Web lists-archives.com

Re: Cannot access git-scm.com with Tor

On Tue, 7 May 2019 03:33:22 -0400
Jeff King <peff@xxxxxxxx> wrote:

> The "security settings" toggle for the site on Cloudflare is already set
> to "low", and there are no other restrictions. Is it actually blocking?
> Or is it asking for a CAPTCHA?

Sorry, it is indeed asking for a CAPTCHA. Google reCAPTCHA does not do
a great job at accomodating Tor users; it effectively blocks us with an
endless barrage of puzzles unless we log in to a Google account.

> I can drop it to "essentially off". I don't think the site is very high
> risk.  The site is _basically_[1] serving up static content (which isn't
> to say there couldn't be some attack against the rails infrastructure,
> but it's not like people are logging in, or that there's any non-public
> data on the site).

> Using Cloudflare or some other caching layer is a necessity. We serve
> about 50-60GB of traffic daily, over 98% of which is cached.

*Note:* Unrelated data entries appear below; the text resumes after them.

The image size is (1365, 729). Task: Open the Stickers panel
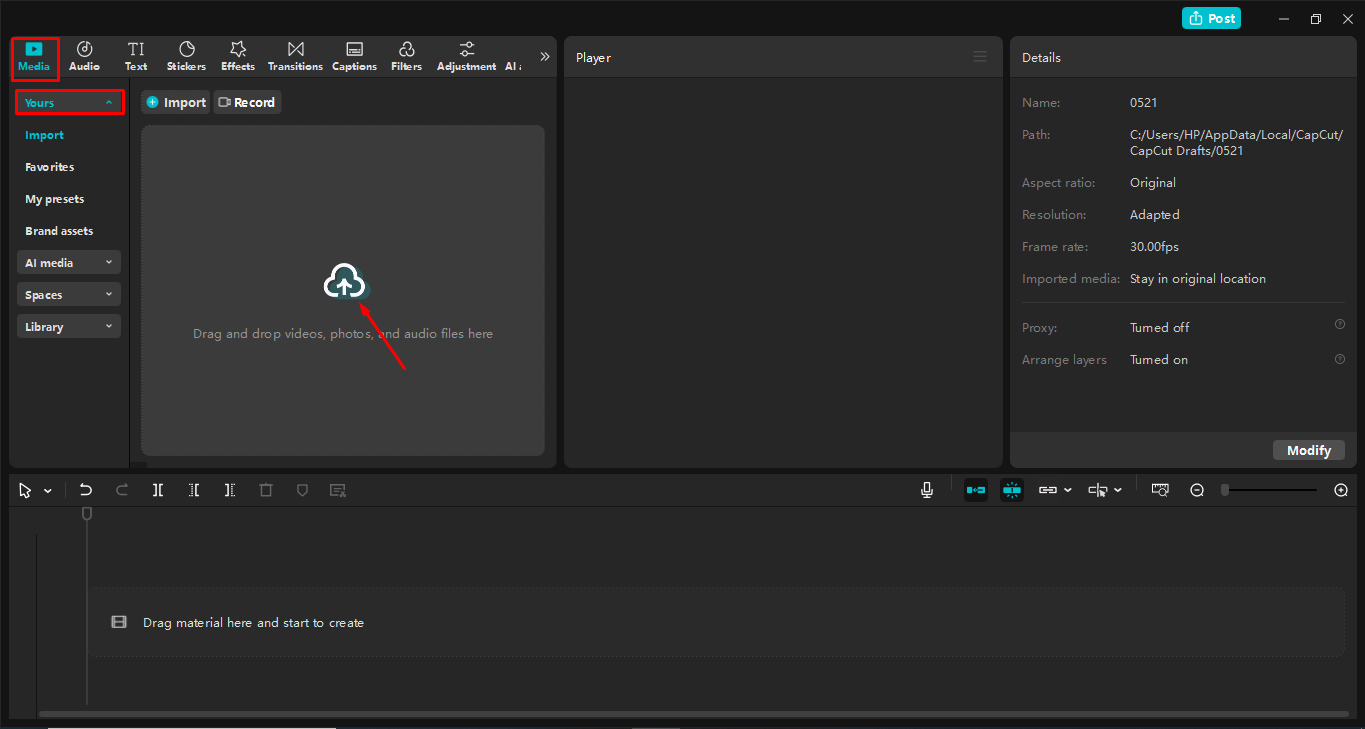[186, 55]
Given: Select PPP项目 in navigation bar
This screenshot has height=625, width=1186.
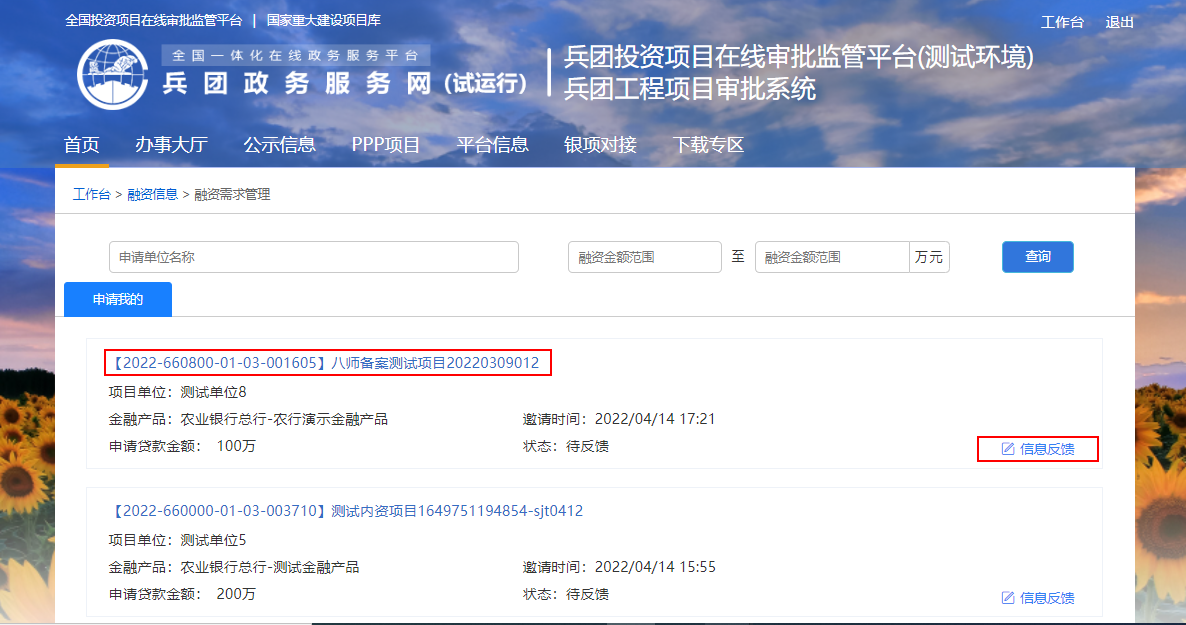Looking at the screenshot, I should [x=386, y=145].
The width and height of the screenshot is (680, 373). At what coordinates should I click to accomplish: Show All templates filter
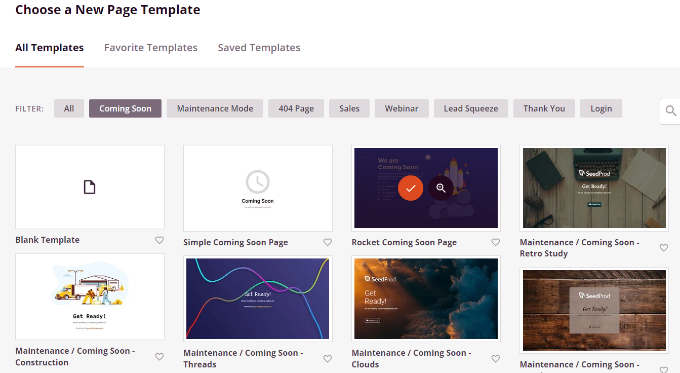pos(69,108)
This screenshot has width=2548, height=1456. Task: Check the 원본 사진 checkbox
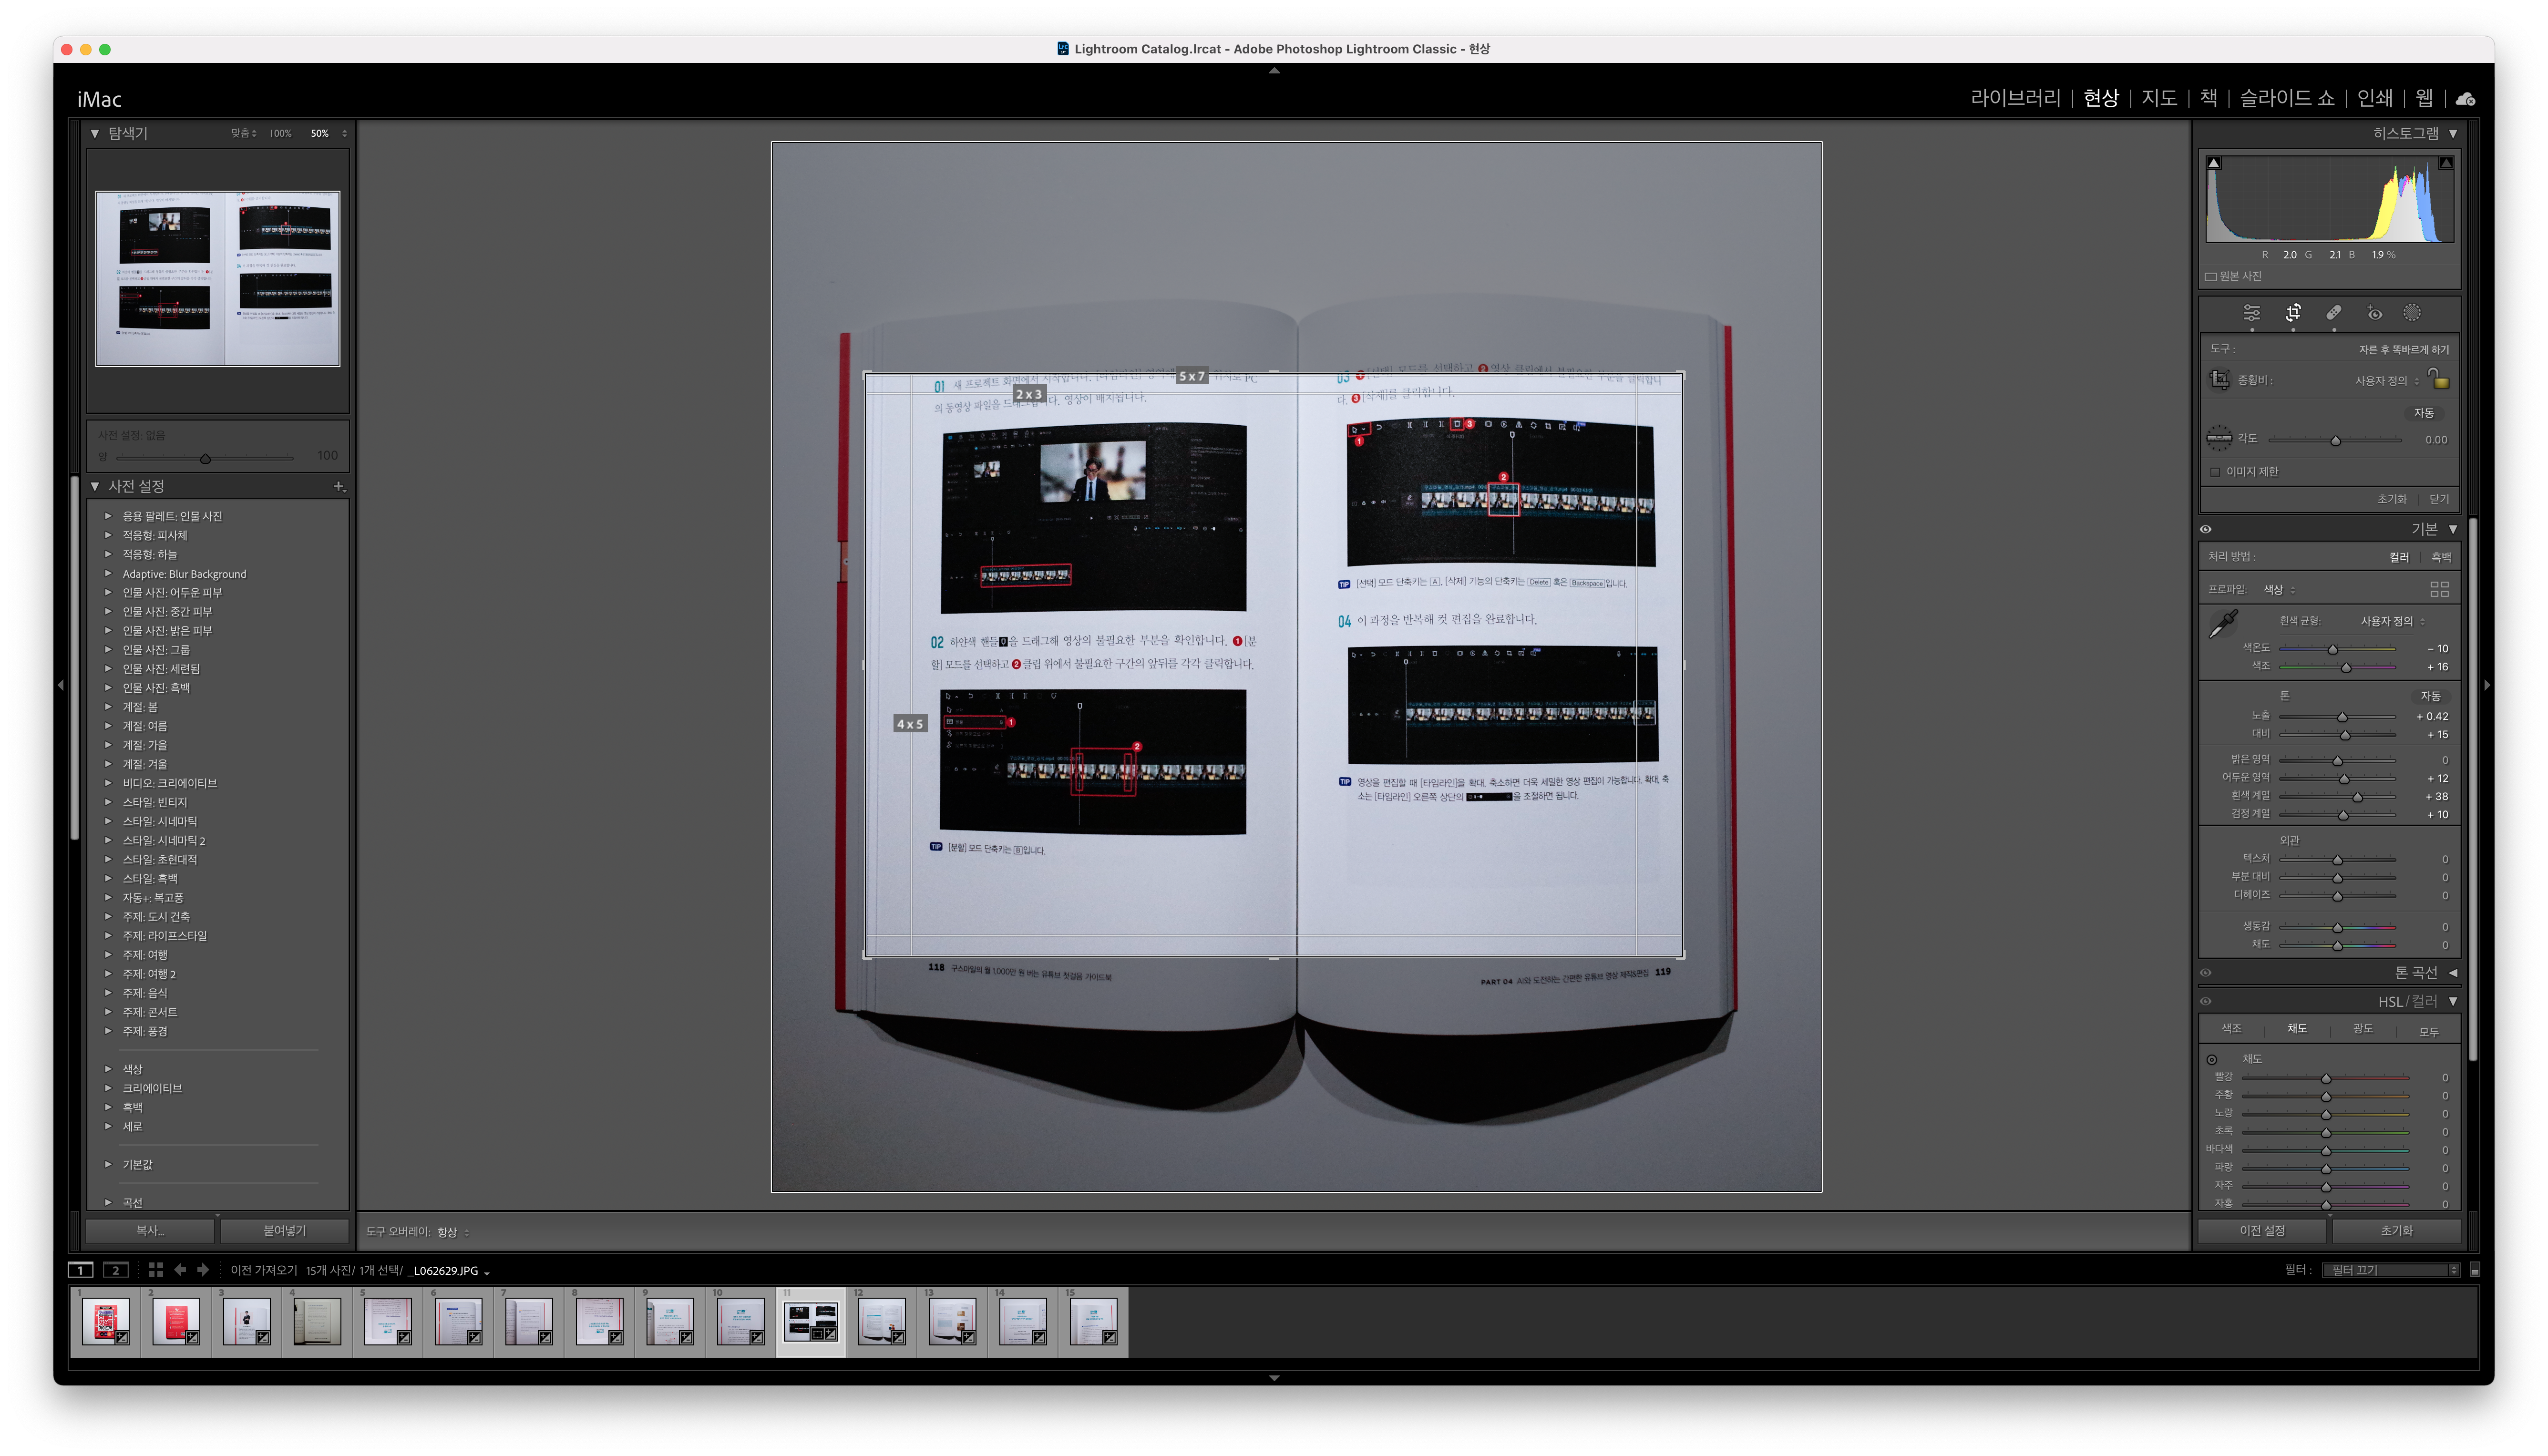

That's fine to use it as a CDN/cache; setting the site protection to
"essentially off" should indeed help. For whatever reason, Cloudflare
still isn't smart enough to allow greylisted IP addresses during times
of low/no abuse -- either that or a lot of people use CF with the
misconception that it's for anti-spam on blogs and forums, so it's
easier to just block Tor. CF representatives have been involved in
public discussions elsewhere, claiming they are working to improve the
experience for Tor Browser users, but these discussions have been going
on for years now, so I wouldn't hold my breath. That's why I have to
make webmasters aware of this, because not everyone realises how
inaccessible the web becomes for people who use Tor. Personally I use
it although I'm in a relatively free country, but there are others who
use it to escape censorship. And when services like Cloudflare
inadvertently act as censors, it defeats the purpose of Tor for this
group of people.

> The load
> was quite high when the caching was all done at the Rails layer (though
> I wouldn't rule out that there are ways to configure Rails to make this
> more optimal; none of the people active in maintaining the site is
> particularly knowledgeable there).

Yeah, if caching *is* handled directly on git-scm's side, I would
recommend something more suited for caching such as Varnish or
memcached (depending on the type of caching you're doing). Personally I
use memcached on a Tor hidden service I host and it seems to cut down
on server pressure from bot requests. This is why I even suggest to
webmasters to reconsider their use of CF; I'm not naïve and I do have
some experience with handling webserver abuse. But again, I won't argue
if the site genuinely benefits from using CF as a CDN.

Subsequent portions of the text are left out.